Word and element pointing entries
______________________________

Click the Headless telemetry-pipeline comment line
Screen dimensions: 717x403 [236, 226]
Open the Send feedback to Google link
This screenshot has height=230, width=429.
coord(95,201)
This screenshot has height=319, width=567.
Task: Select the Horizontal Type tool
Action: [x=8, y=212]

______________________________

Exercise brief:
Render every line of the data above as a Markdown table with the columns "Row" and "Entry," numbering the rows in order and skipping any blank lines.

Result of this task:
| Row | Entry |
|---|---|
| 1 | Click the Headless telemetry-pipeline comment line |
| 2 | Screen dimensions: 717x403 [236, 226] |
| 3 | Open the Send feedback to Google link |
| 4 | This screenshot has height=230, width=429. |
| 5 | coord(95,201) |
| 6 | This screenshot has height=319, width=567. |
| 7 | Task: Select the Horizontal Type tool |
| 8 | Action: [x=8, y=212] |